[PEAK] The path of model and storage

Wed Jul 28 18:37:46 EDT 2004

At 02:21 PM 7/28/04 -0700, Robert Brewer wrote:
> > ...conflicts will be resolved via the physical database's
> > locking facilities.
> >
> > So, there's absolutely no need to duplicate that logic, either at the
> > consumer code level or in the framework, unless for some
> > reason (that I can't presently fathom) you *want* to.
>
>To save processor time. I'd say about half of my data benefits from
>being retained in memory, as fully-formed objects, in a single process
>throughout the lifetime of the app. At the same time, it's the sort of
>data which can't simply be hard-coded--it needs to be user-configurable
>like other domain objects, and benefits greatly from the same framework
>tools that other domain objects enjoy. I'm talking about things like
>system tables for populating lists, which have lots of reads (sometimes
>every page view) but aren't _quite_ immutable; the users might have some
>interface for occasionally mutating the list. MRU's also fall in here,
>as does most of the content on any random Amazon page.

Ah.  If I understand your use case correctly, this need is met by 
workspaces with "longer-than-a-transaction" cache lifetimes.  In PEAK 
today, you'd do this with a DM whose 'resetStatesAfterTxn' flag is 
False.  (That is, don't ghostify the objects when a transaction is finished.)

For multithreaded scenarios, the idea is that you use an "application 
pool".  An application pool is just a list of zero or more top-level 
application objects.  When a worker thread picks up a request, it also pops 
an application from the pool, or creates a fresh instance if the pool is 
empty.  At the end of the request, the worker thread returns whatever 
application instance it used to the pool (via pool.append()).  This of 
course automatically and incrementally grows the application pool up to the 
number of concurrent threads.  Each application instance of course has its 
own workspace, and therefore its own cache, containing "live" 
objects.  And, with appropriate cache invalidation support, all cache 
instances can clean themselves if any thread or process commits a change to 
these long-lived objects.  (Of course, to do this, there will have to be a 
cache invalidation message queueing service, and it will have to be 
thread-safe.  But all this is for later implementation, anyway.)

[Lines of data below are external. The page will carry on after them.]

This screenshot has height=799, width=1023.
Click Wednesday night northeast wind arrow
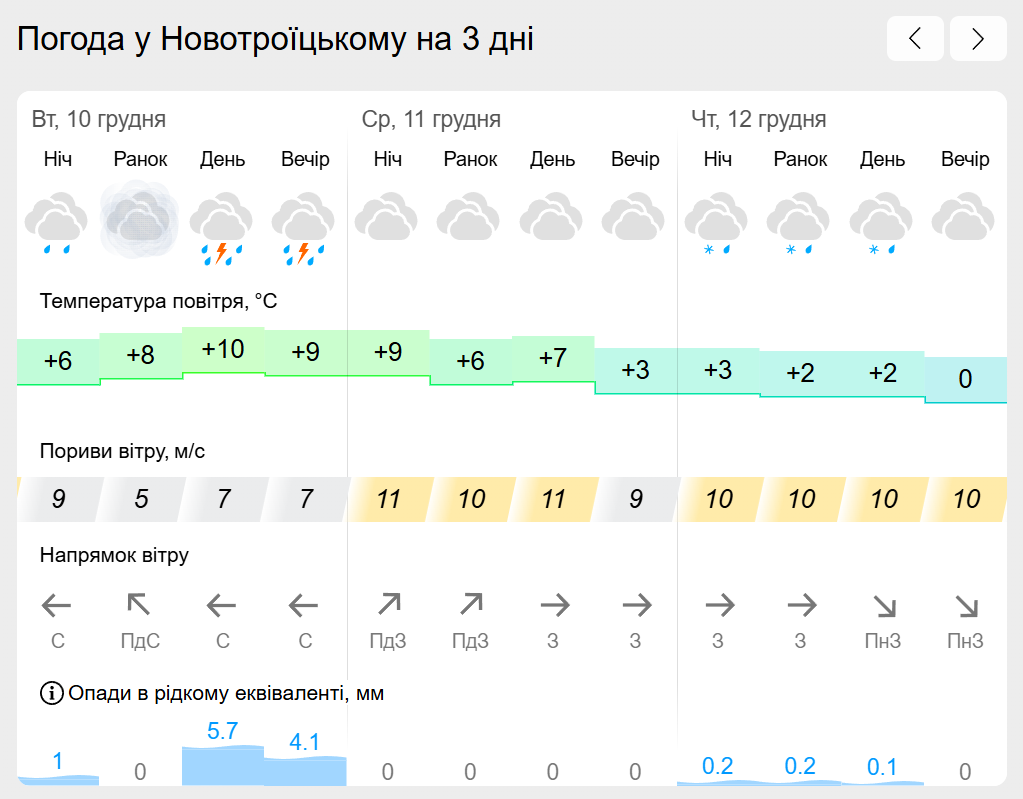coord(389,604)
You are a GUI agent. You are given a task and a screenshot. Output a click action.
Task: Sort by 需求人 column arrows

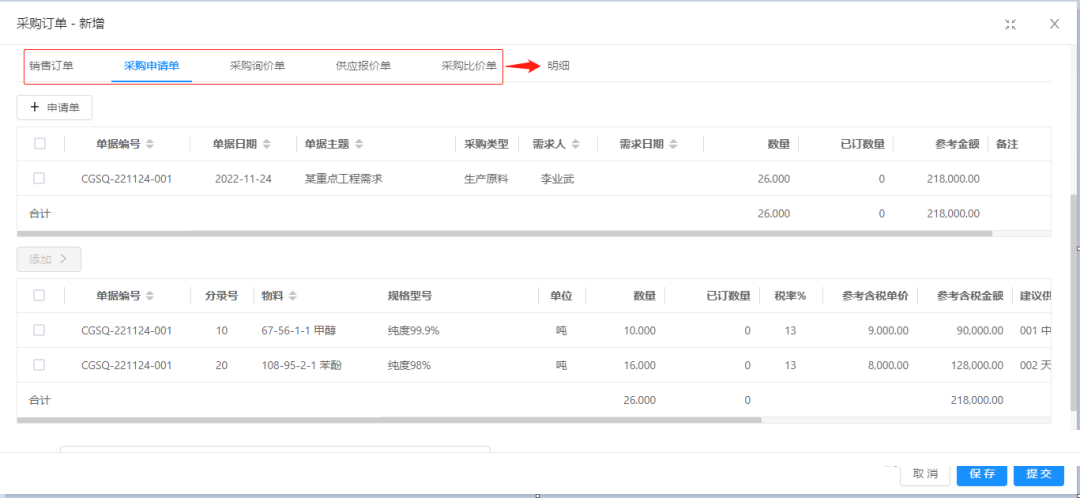coord(576,144)
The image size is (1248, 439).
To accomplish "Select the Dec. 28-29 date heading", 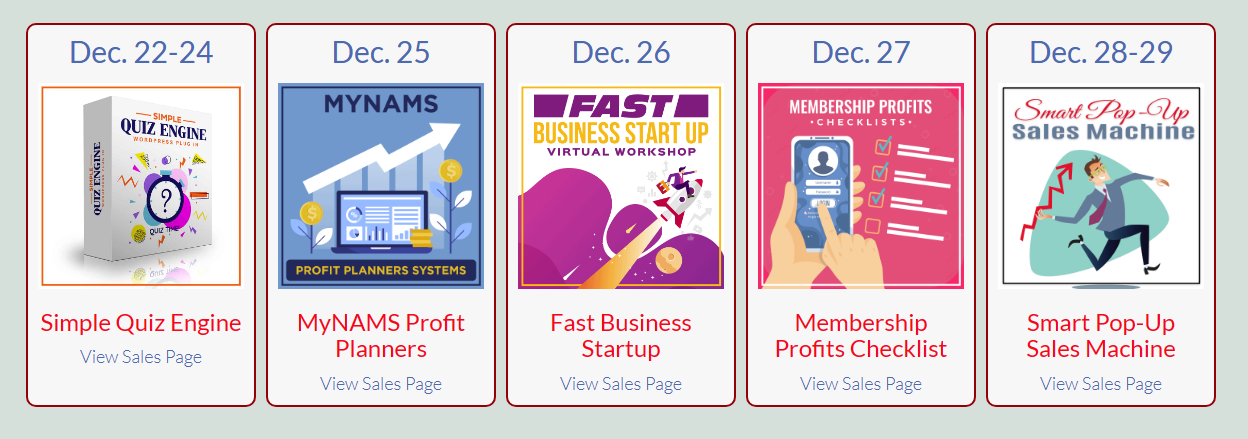I will click(x=1101, y=52).
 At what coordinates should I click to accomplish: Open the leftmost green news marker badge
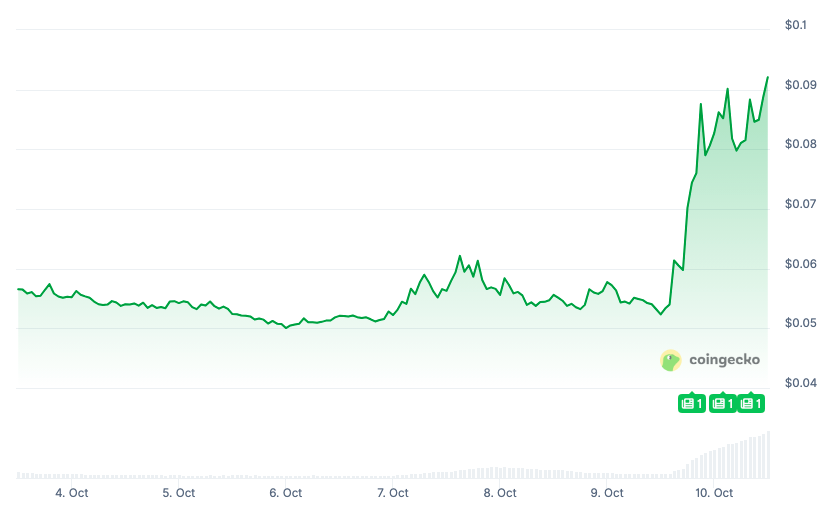point(692,403)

Anyway, the point is that regardless of your precise caching scenario, it 
certainly can be implemented using the overall framework provided.  I 
haven't discussed the mapping layer's semantics yet, but it should be a 
pretty straightforward process to implement a mapping API that gives you 
some sort of support for sharing an in-process cache, should you decide 
that the "application pool" approach consumes too much memory (i.e. a 
cached copy of the object for each thread).

Last, but not least, I should note that use of threads in Python 
applications is in general more of a way to *burn* processor time than to 
save it.  Don't forget the GIL!

> > It's a rare business application that has a use case for actual
> > concurrency (as opposed to asynchrony).
>
>It's not so much a question of concurrency vs asynchrony as it is one of
>overhead; plenty of enterprise apps could benefit from having a variety
>of lifecycle* mechanisms available. When 100 users request the same
>dynamic page (which takes 1 second to build) within a 1-minute window,
>one can't help but wonder if there is a way to avoid the continuous

Hm.  If that dynamic page is *really* the same, then shouldn't web-tier 
caching (e.g. via the Expires: header) be able to handle some of that?  Or 
for that matter, why not build a static page and redirect to it?

I'm not saying that you shouldn't cache in the application tier, I'm just 
saying that if the page is really the same, then it seems to me that 
web-tier strategies are the appropriate tactic.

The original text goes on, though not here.